RICHIESTA DATA A:
Secondo la pagina, in che anno l'artista venne chiamato a Palazzo Archinto?

PAGINA:
La composizione è pervasa da un ritmo veloce, da una certa leziosità e da una grazia dei gesti e delle posture che sono tratti tipici del rococò, ultima fase del ridondante barocco che aveva fatto della ricerca dell’esuberanza il suo tratto distintivo.

A Palazzo Clerici si è potuto dare ampio sfogo alla creatività, all’inventiva, alla sperimentazione e al virtuosismo.

Il mondo dell’arte diventa il mondo del teatro, le divinità diventano commedianti e ogni loro azione è controllata dalla figura centrale probabile allegoria di Antonio Giorgio Clerici valente uomo d’armi e amante di Maria Teresa. Spavaldo guida la fiumana di personaggi che attenti seguono con lo sguardo il suo incedere. La luce che emana colpisce le quattro parti del globo quasi volesse enfatizzare la potenza della Casa d’Austria sul cui regno, ai tempi di Carlo V, si diceva non tramontasse mai il sole.

Tiepolo ha dato prova del suo valore creando una sinfonia di colori, di luci, di ombre e di particolari.

La Grande Galleria è solo l’ultima delle sue opere milanesi; già nel 1731 l’artista, proveniente da Venezia, venne chiamato a Palazzo Archinto i cui affreschi, rappresentanti il Trionfo delle Arti e della Nobiltà, andarono perduti a seguito dei bombardamenti del 1943. Successivi sono gli Episodi della Vita di Scipione l’Africano per Palazzo Casati (oggi Dugnani), pervasi da una grazia melodrammatica solenne e composta, e il Martirio di S.Vittore e il Naufragio di S.Satiro per la Basilica di S.Ambrogio testimoni di una padronanza del mestiere inequivocabile.

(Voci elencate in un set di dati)
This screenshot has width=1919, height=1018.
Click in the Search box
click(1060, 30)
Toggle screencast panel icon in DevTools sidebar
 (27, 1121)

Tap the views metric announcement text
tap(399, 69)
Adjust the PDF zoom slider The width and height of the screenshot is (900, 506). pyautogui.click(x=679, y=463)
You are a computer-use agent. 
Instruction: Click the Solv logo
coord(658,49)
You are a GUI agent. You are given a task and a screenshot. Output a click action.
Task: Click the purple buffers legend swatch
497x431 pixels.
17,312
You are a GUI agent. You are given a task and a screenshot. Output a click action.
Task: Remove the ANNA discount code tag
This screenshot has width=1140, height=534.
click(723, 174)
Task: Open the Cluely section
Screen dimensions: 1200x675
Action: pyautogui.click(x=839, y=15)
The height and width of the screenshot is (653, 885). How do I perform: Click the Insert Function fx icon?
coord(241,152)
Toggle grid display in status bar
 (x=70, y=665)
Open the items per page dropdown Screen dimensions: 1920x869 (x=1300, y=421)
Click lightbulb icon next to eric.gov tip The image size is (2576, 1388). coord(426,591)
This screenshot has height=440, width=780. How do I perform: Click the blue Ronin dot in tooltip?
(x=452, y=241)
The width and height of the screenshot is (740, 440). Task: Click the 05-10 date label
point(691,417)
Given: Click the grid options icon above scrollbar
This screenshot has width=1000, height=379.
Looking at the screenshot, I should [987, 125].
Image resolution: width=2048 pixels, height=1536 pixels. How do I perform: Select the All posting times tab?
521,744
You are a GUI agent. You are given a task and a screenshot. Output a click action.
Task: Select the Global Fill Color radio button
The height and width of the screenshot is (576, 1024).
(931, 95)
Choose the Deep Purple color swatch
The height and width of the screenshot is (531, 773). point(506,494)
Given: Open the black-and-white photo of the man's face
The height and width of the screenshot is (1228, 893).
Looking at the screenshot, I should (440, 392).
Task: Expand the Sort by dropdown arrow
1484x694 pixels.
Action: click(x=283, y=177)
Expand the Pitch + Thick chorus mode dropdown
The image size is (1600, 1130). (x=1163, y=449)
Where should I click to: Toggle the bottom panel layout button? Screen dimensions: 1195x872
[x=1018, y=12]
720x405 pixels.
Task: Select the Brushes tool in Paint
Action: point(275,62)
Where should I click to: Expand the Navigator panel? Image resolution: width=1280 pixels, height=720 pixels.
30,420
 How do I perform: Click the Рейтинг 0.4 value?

RICHIESTA DATA B:
Ricopia identico il tratto dei record che va dalla riga contenente "Given: Click the" fino alla fine dei record, estremi inclusi.

RISPOSTA A:
Nel 1731.

RISPOSTA B:
Given: Click the grid options icon above scrollbar
This screenshot has width=1000, height=379.
Looking at the screenshot, I should [987, 125].
Image resolution: width=2048 pixels, height=1536 pixels. How do I perform: Select the All posting times tab?
521,744
You are a GUI agent. You are given a task and a screenshot. Output a click action.
Task: Select the Global Fill Color radio button
The height and width of the screenshot is (576, 1024).
(931, 95)
Choose the Deep Purple color swatch
The height and width of the screenshot is (531, 773). point(506,494)
Given: Open the black-and-white photo of the man's face
The height and width of the screenshot is (1228, 893).
Looking at the screenshot, I should (440, 392).
Task: Expand the Sort by dropdown arrow
1484x694 pixels.
Action: click(x=283, y=177)
Expand the Pitch + Thick chorus mode dropdown
The image size is (1600, 1130). (x=1163, y=449)
Where should I click to: Toggle the bottom panel layout button? Screen dimensions: 1195x872
[x=1018, y=12]
720x405 pixels.
Task: Select the Brushes tool in Paint
Action: point(275,62)
Where should I click to: Expand the Navigator panel? Image resolution: width=1280 pixels, height=720 pixels.
30,420
 How do I perform: Click the Рейтинг 0.4 value?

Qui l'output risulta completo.